Censure ou protection de la FEI ?
Pour de nombreux utilisateurs d’Internet, cette mesure est perçue comme une forme de censure et donne l’impression que la fédération a des informations à dissimuler. La “fédé” s’est exprimée sur ses mesures qui “n’ont aucun objectif de censure ni vocation à aller à l’encontre de la transparence” dans la pratique en compétition de l’équitation. La FEI poursuit par “Pour tous ces événements, les droits de captation et de diffusion des images sont vendus à des diffuseurs. Ils possèdent donc les droits exclusifs sur les images et de la retransmission des compétitions à la télévision sur leurs territoires respectifs dans le monde.”, selon la reprise de Horse&Hound. Ces déclarations suscitent toujours des interrogations sur le véritable objectif, étant donné que les compétitions ne sont pas fermées au public, qu’elles sont diffusées à la télévision et qu’elles ne sont évidemment pas fermées aux yeux des entraîneurs…
La FEI justifie cette interdiction en la comparant aux droits de diffusion de la Formule 1 ou des MotoGP, où l’on doit acheter ces droits pour les publier. Cependant, l’indignation du public est en grande partie alimentée par la désinformation : le public peut toujours publier sur les réseaux sociaux, le problème ne concerne que les “proches” des cavaliers.

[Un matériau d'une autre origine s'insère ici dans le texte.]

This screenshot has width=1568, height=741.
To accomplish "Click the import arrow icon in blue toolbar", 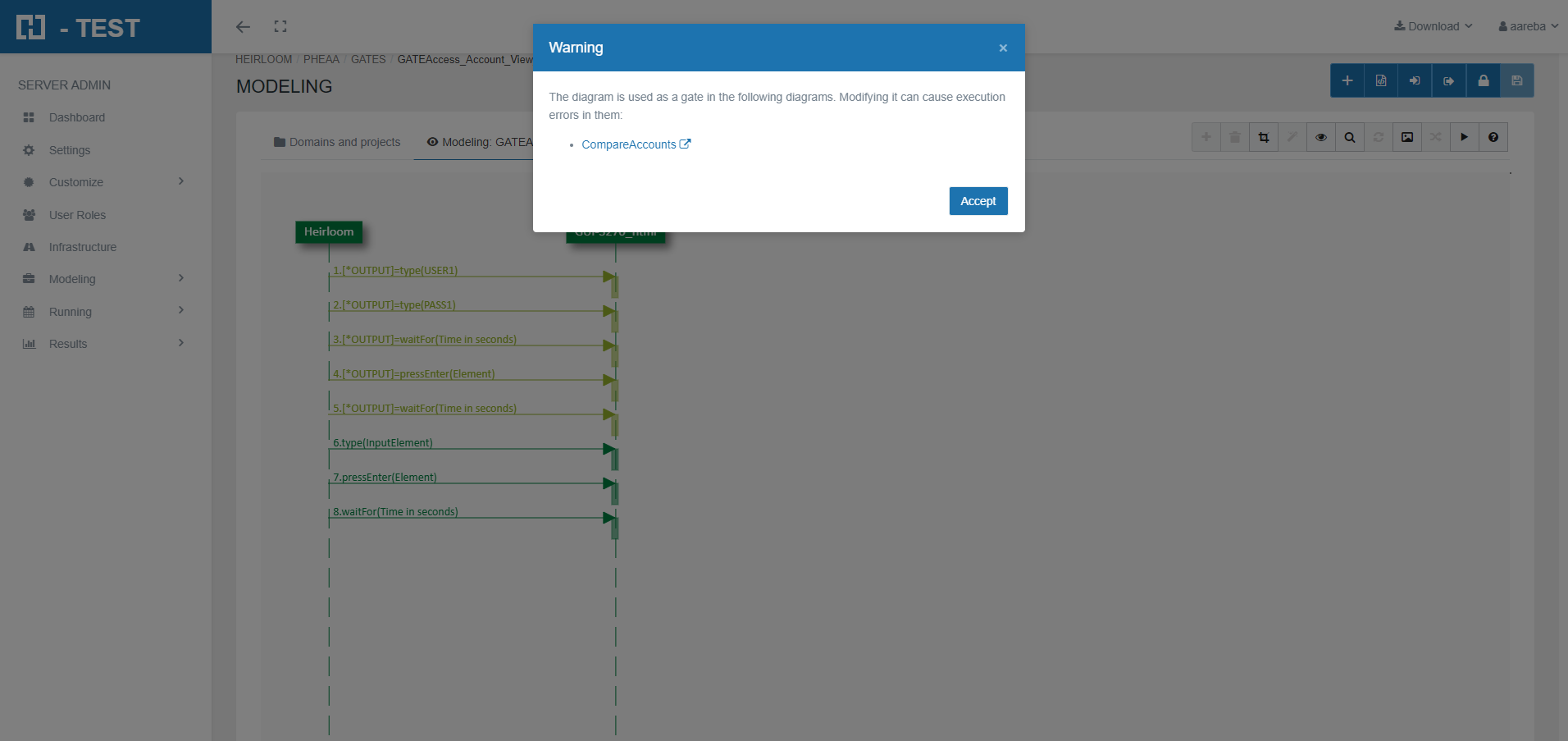I will pyautogui.click(x=1415, y=80).
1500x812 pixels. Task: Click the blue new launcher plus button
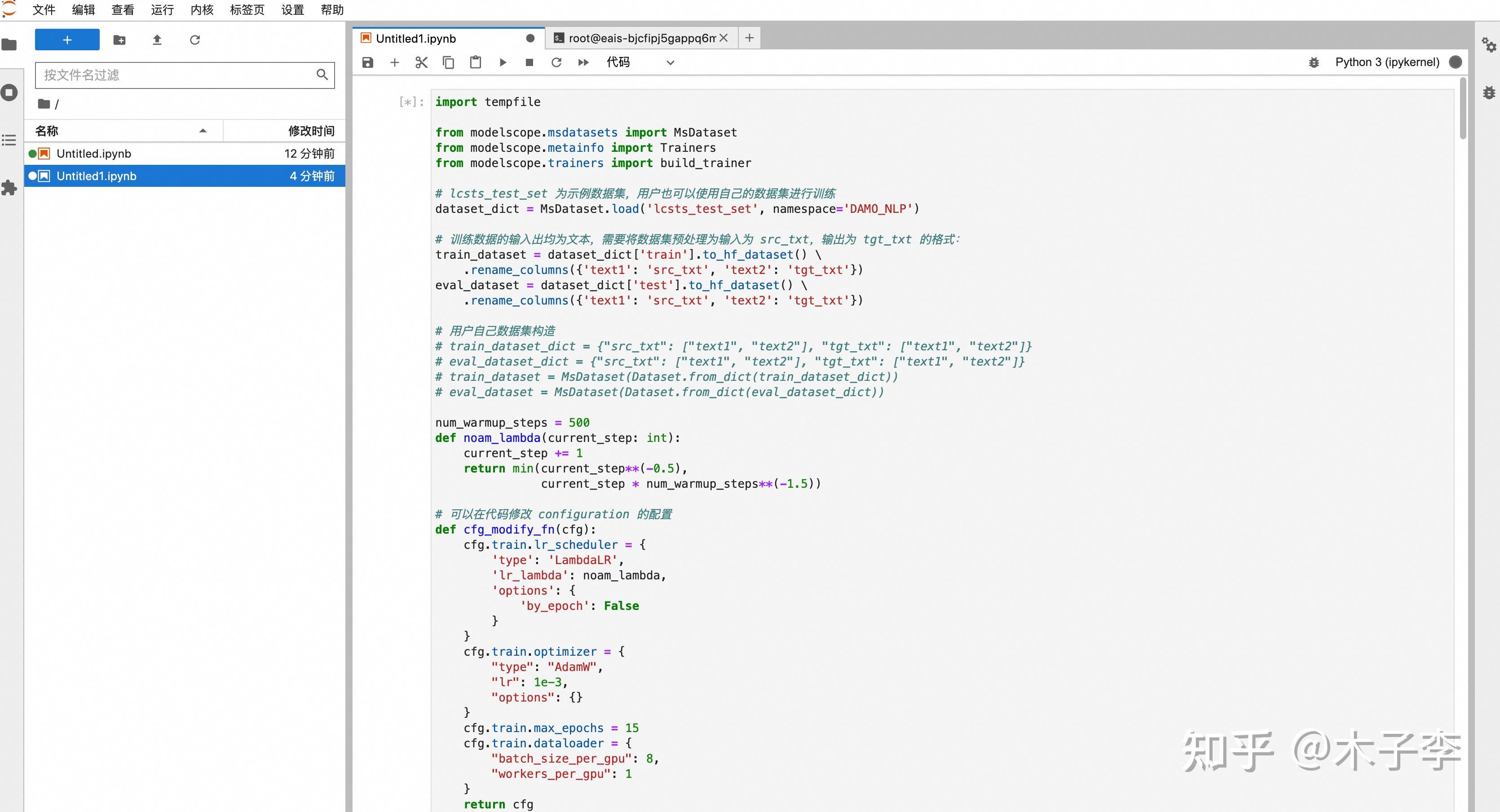(67, 40)
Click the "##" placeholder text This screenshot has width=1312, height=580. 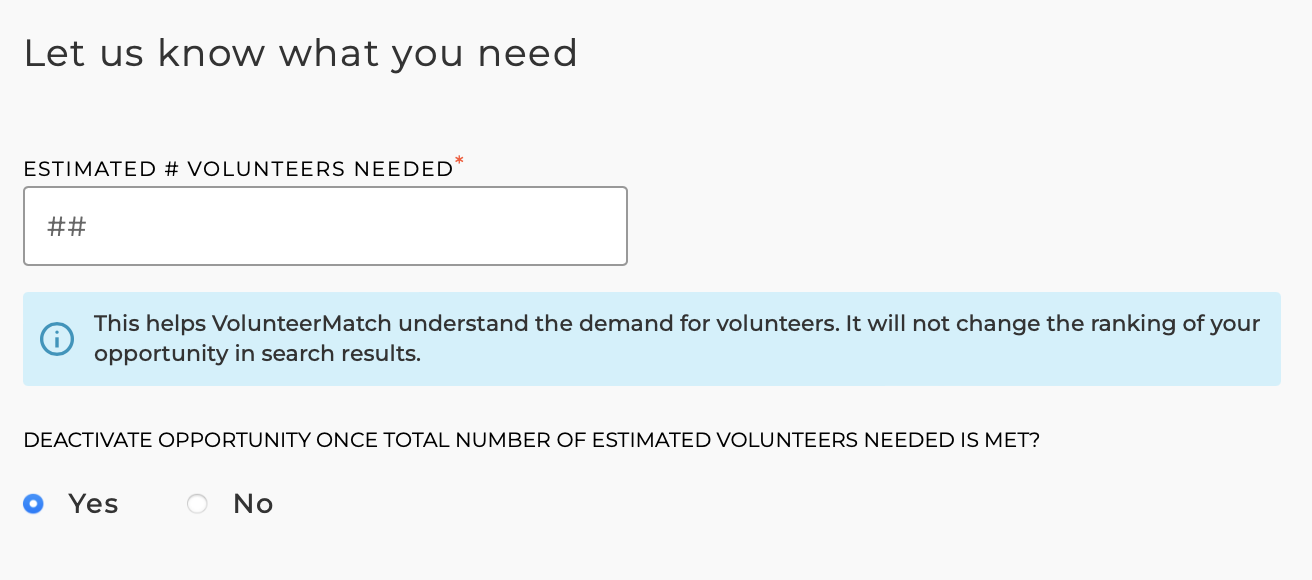coord(67,226)
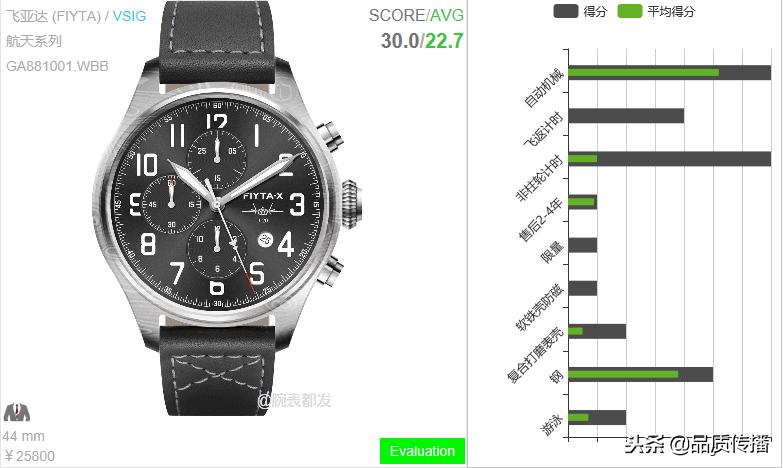
Task: Click the 限量 score bar
Action: (x=583, y=245)
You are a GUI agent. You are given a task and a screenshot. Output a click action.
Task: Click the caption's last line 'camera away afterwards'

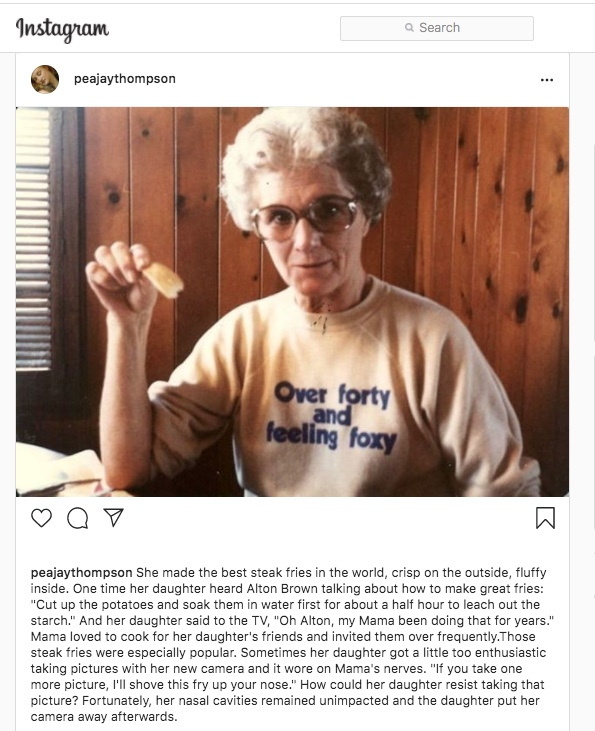[104, 717]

Or, là encore il y a des exceptions.
La FEI distingue trois situations précises pour la capture de vidéos qui sont : la reconnaissance de parcours, la zone mixte et Field of Play, soit le parcours en lui-même. Ajouté à cela quatre groupes de non-détenteurs de droits des vidéos qui sont les médias, les athlètes, les propriétaires et leur entourage ainsi qu’aux fédérations nationales comme la FFE. Le communiqué applique les règles sous ses conditions.
De cette manière, ces derniers ont la possibilité de filmer autant de vidéos qu’ils le souhaitent dans une zone précise qui est uniquement les interviews après la piste. Cependant, une condition règne : ils doivent attendre que les médias se procurent les droits pour les publier par la suite. De plus, ils peuvent également prendre des images pendant les reconnaissances des parcours, mais encore ici, c’est seulement sous réserve d’obtenir l’accord des officiels ou du service de presse de l’événement. Pour le Field Of Play, les médias et l’entourage ne peuvent pas capturer ou publier la moindre image, mais les fédérations nationales peuvent récupérer les passages des athlètes de leur pays, disponibles sur la plate-forme “Socialie”, liée à la FEI. Les athlètes peuvent seulement récupérer leur parcours sur les caméras du concours.
Finalement, il est nécessaire de reconnaître, par exemple, la dangerosité des vidéos de pistes publiées sans aucune réflexion et qui mènent à de l’harcèlement. Dans le guide, la FEI s’exprime sur leur décision par “La politique de la FEI en matière de médias sociaux vise à protéger la communauté équestre, les participants de la FEI, la FEI, ses membres, les athlètes, les officiels et toute personne impliquée dans le sport équestre (…) C’est un outil essentiel à l’ère numérique, où les médias sociaux jouent un rôle important dans l’interaction et la communication. (…) Et sur l’utilisation des médias sociaux de manière responsable, en protégeant leur image et leur réputation personnelles et professionnelles. »
Pour terminer, la FEI reconnaît l’enjeu de traquer toutes les vidéos sur la toile et surtout de les faire retirer. Ainsi, la nouveauté du communiqué de février dernier de la FEI est l’extension à l’entourage sur le statut de non détenteur de droits.